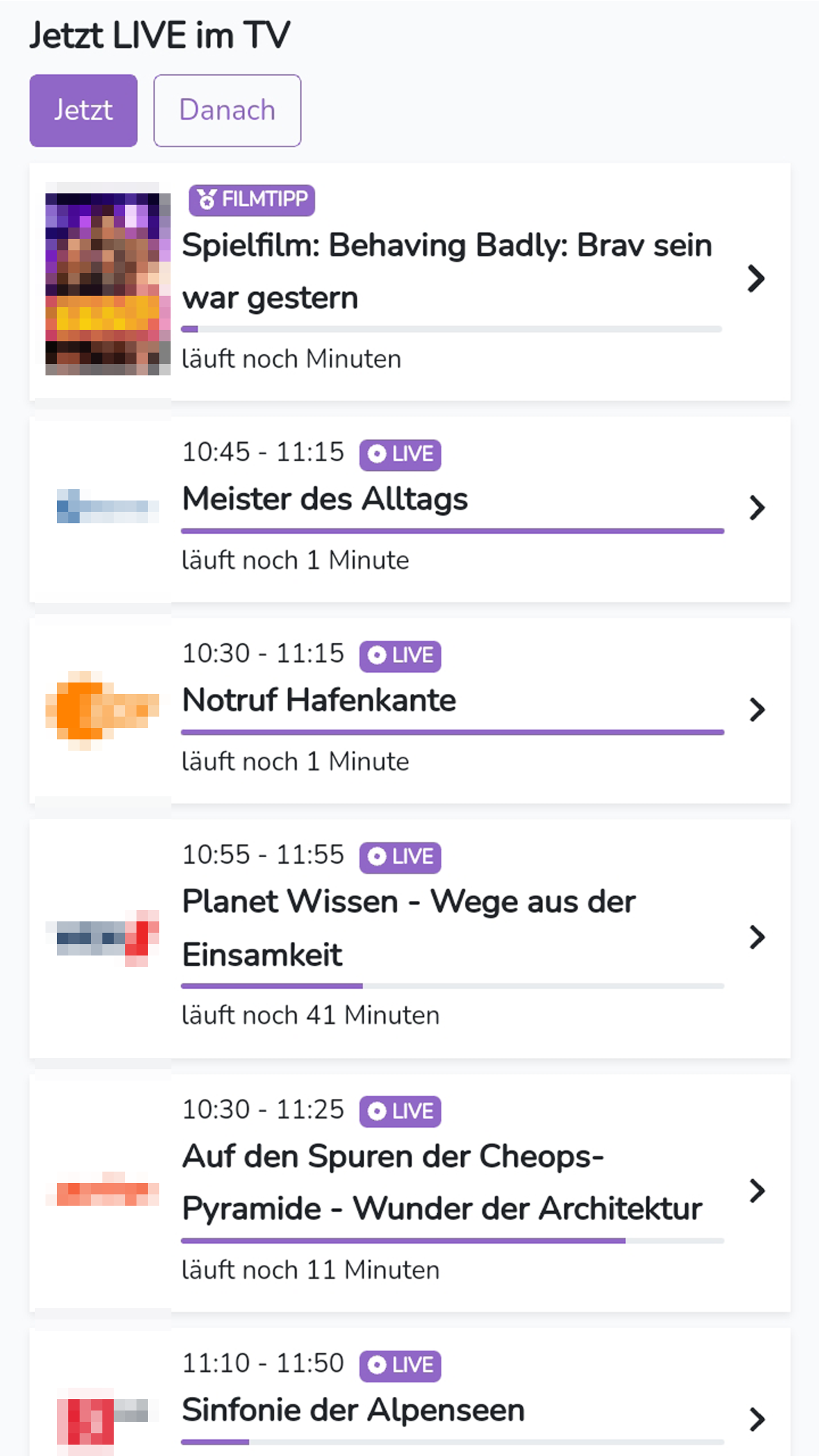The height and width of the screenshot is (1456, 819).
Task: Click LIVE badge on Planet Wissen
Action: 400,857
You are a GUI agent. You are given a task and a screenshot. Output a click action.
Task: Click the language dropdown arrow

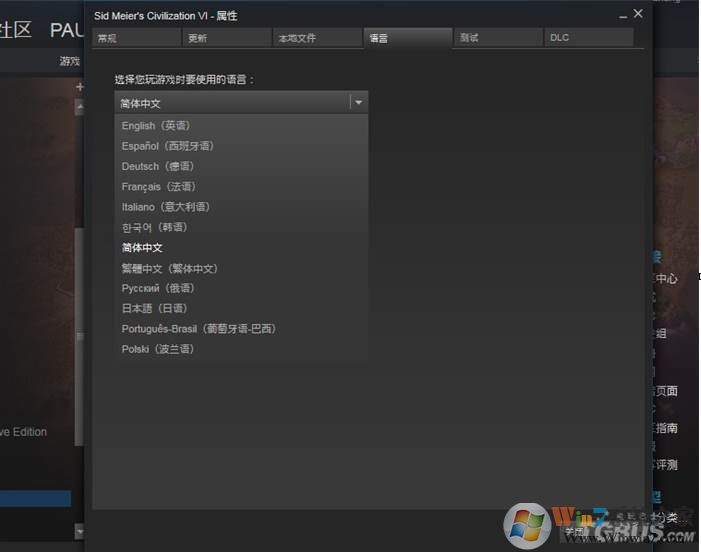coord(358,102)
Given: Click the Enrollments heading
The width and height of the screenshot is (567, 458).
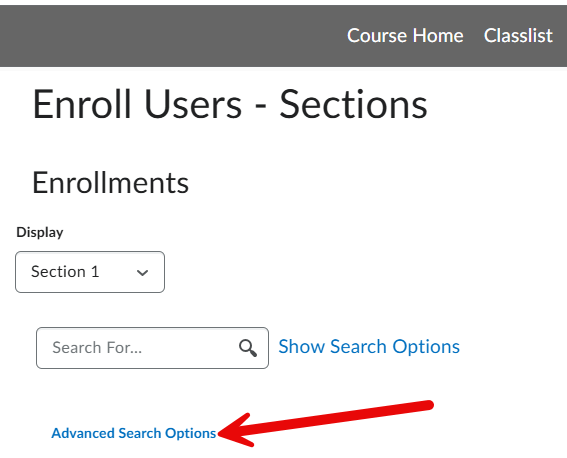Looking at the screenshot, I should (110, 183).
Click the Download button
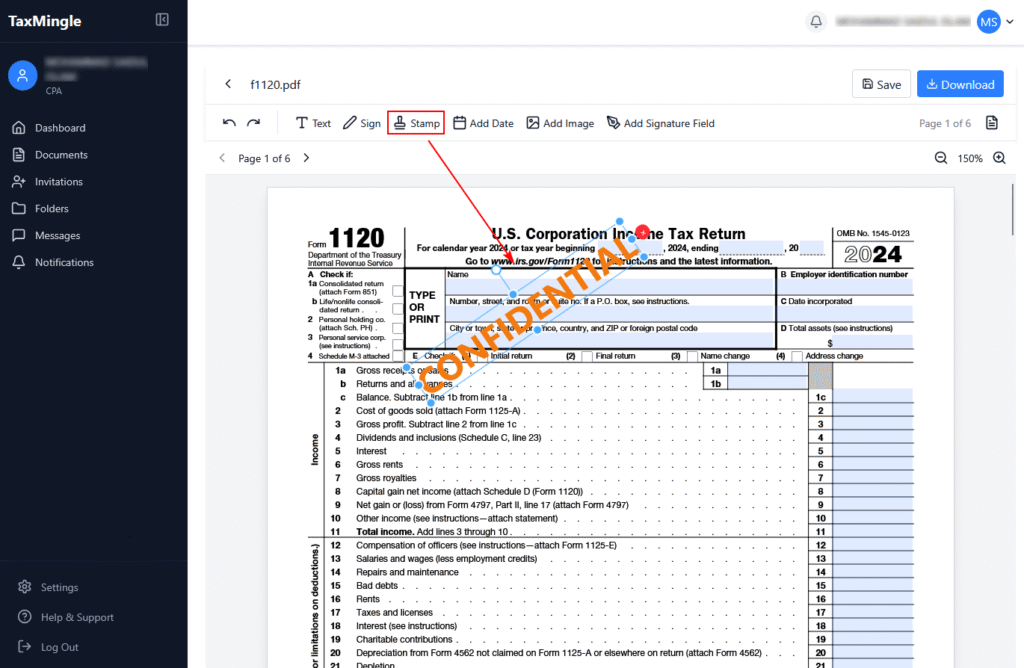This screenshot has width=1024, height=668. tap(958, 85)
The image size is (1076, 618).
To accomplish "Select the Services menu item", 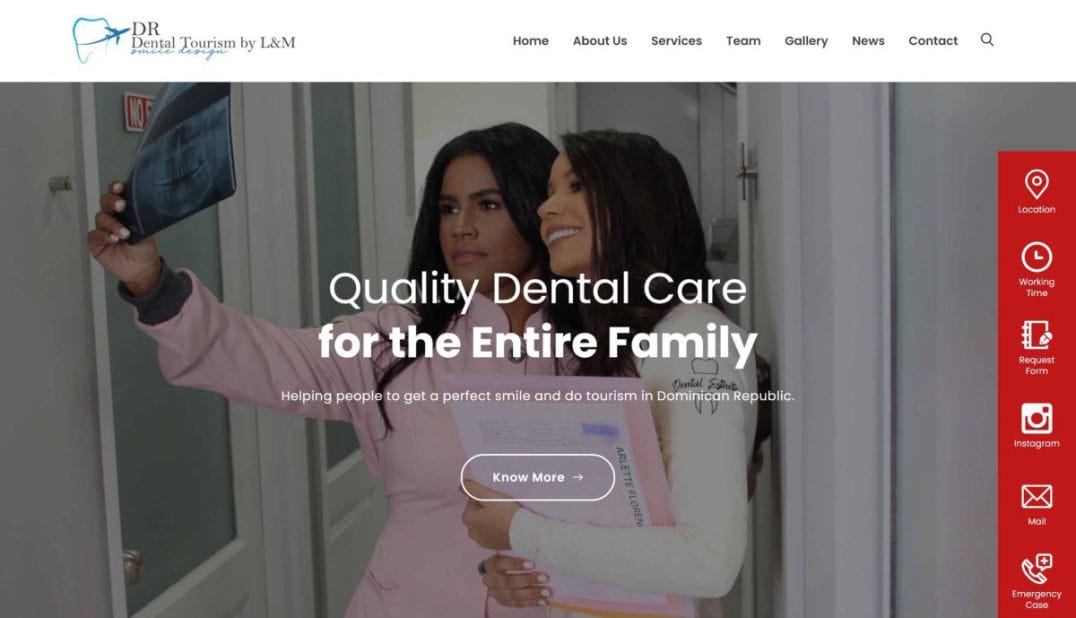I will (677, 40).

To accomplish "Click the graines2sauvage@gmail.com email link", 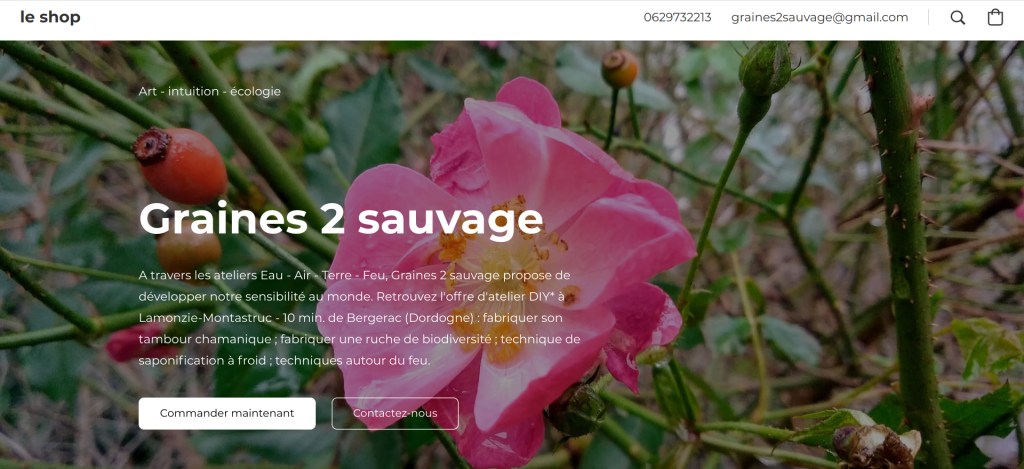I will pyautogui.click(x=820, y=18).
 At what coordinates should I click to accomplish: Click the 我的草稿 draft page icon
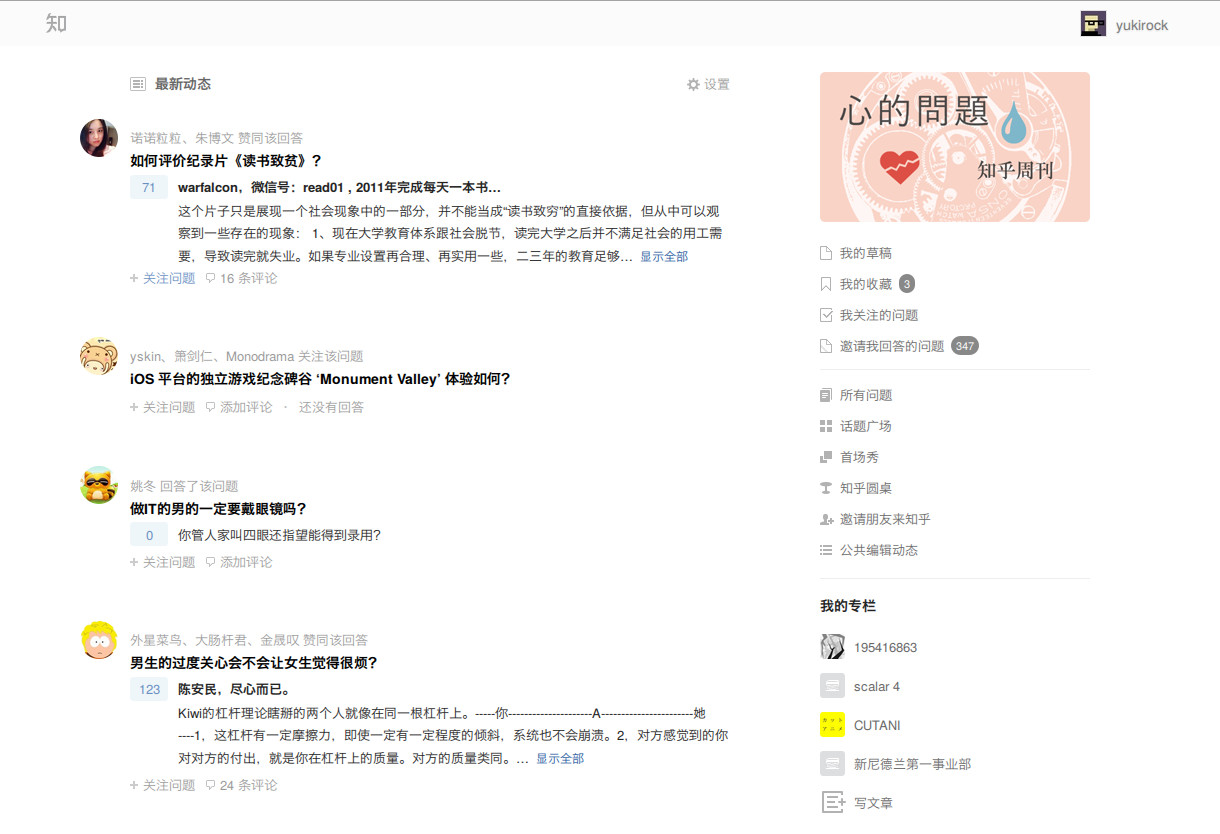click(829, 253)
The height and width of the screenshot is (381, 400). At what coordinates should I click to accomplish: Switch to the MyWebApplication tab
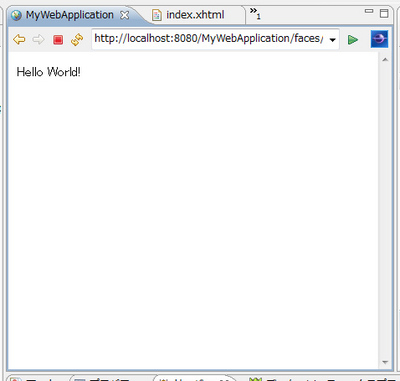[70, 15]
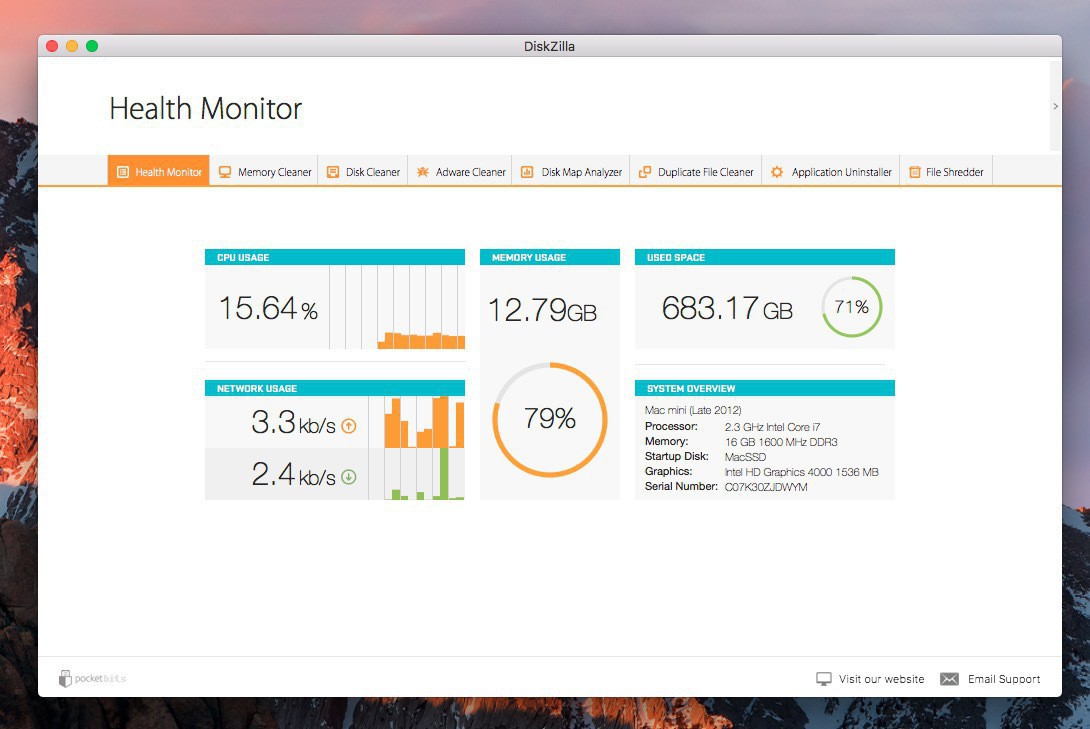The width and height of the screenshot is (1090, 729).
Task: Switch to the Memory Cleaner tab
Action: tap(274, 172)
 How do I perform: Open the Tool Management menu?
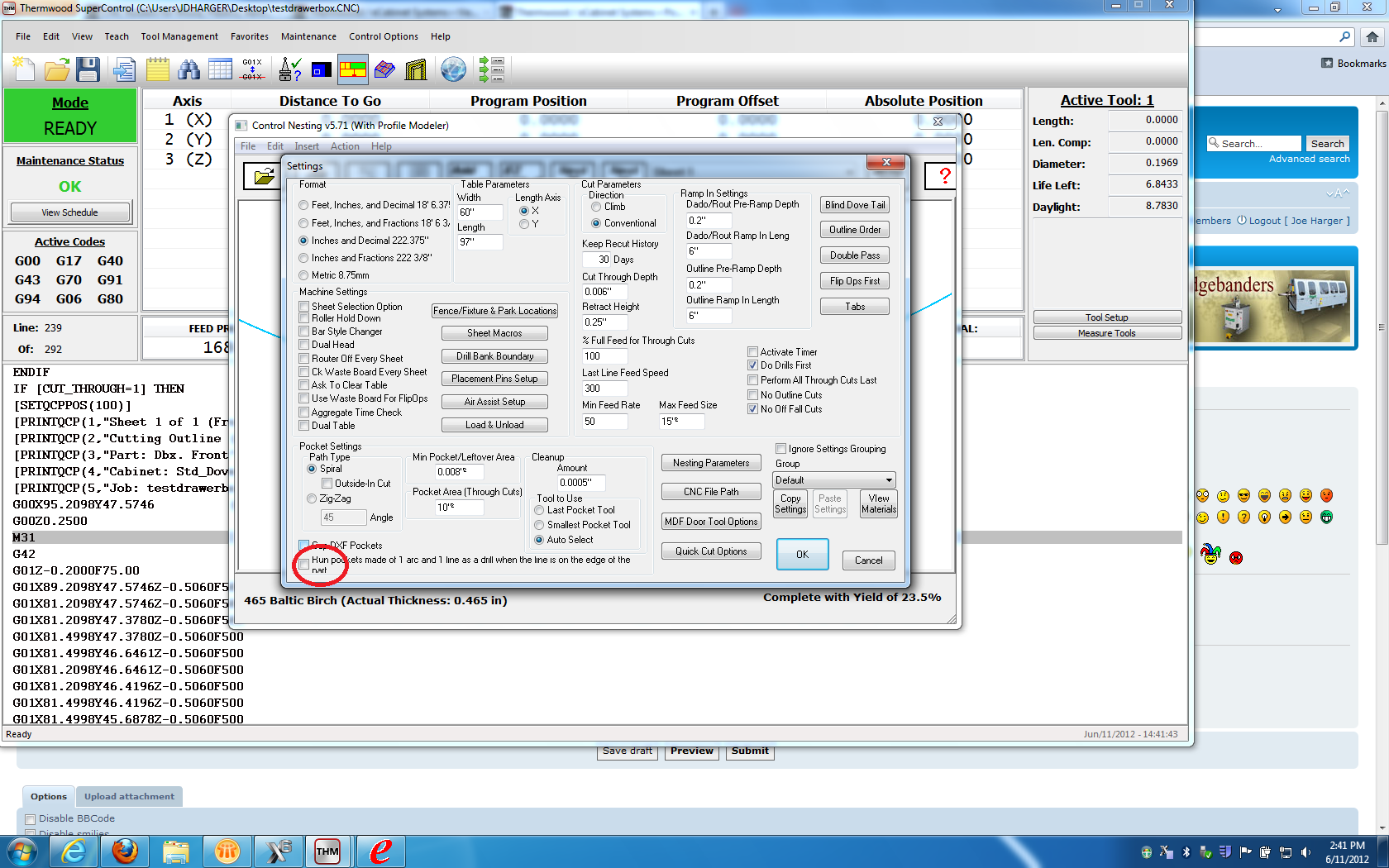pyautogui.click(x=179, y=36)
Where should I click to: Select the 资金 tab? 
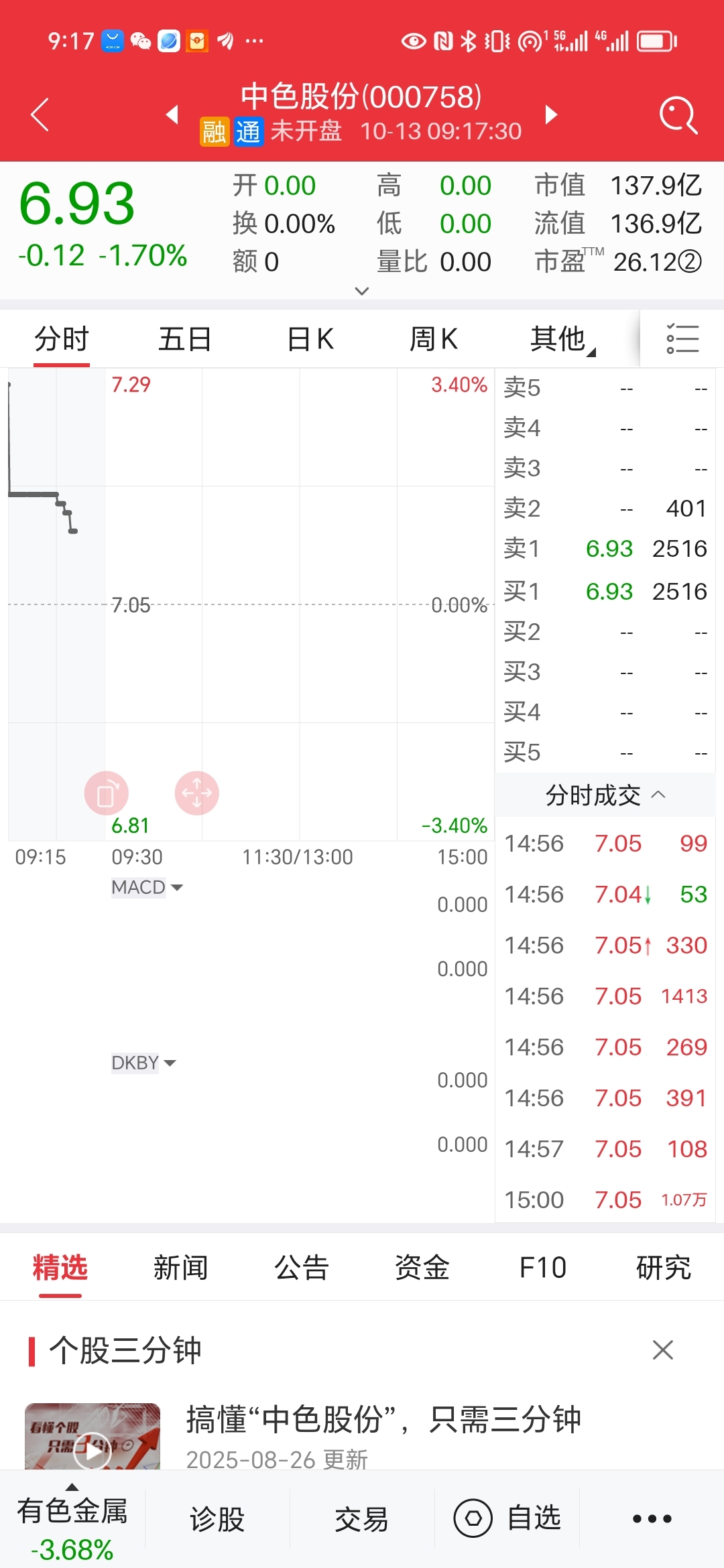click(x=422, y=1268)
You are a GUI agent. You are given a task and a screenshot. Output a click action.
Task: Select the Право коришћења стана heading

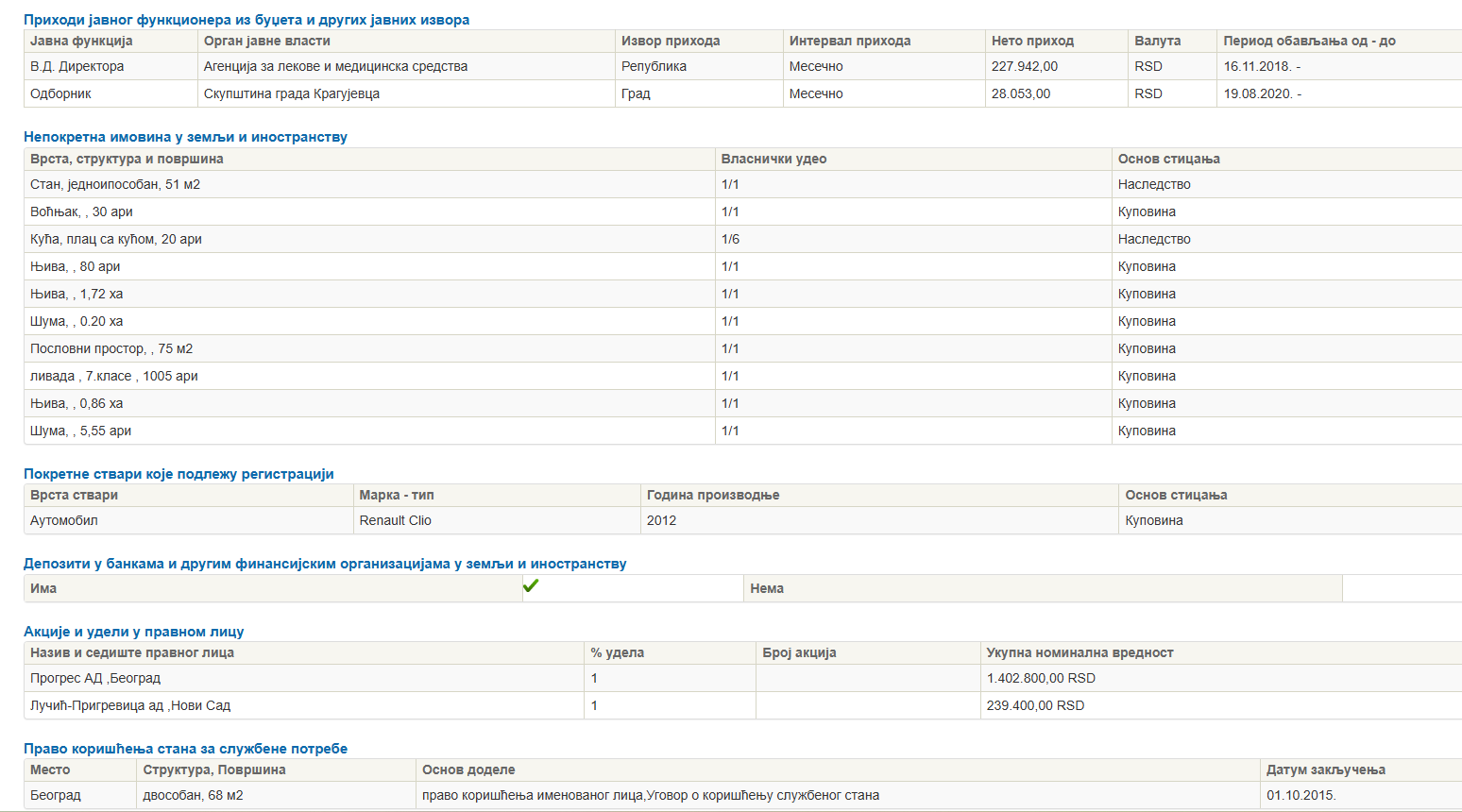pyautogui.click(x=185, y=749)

- **Problem**
Set down exactly and only the lines from the line that contains "At what coordinates should I click to accomplish: Click" through the last line of the entries above, with both of those lines included and the pictures left out.

- **Expected output**
 At what coordinates should I click to accomplish: Click the 我的草稿 draft page icon
click(829, 253)
The height and width of the screenshot is (381, 400). At what coordinates should I click to accomplish: Switch to the MyWebApplication tab
[70, 15]
The width and height of the screenshot is (1090, 729).
Task: Switch to the Memory Cleaner tab
Action: tap(274, 172)
 How do I perform: Open the Tool Management menu?
pyautogui.click(x=179, y=36)
Where should I click to: Select the 资金 tab? 
click(x=422, y=1268)
You are a GUI agent. You are given a task and a screenshot. Output a click action.
Task: Select the Право коришћења стана heading

pyautogui.click(x=185, y=749)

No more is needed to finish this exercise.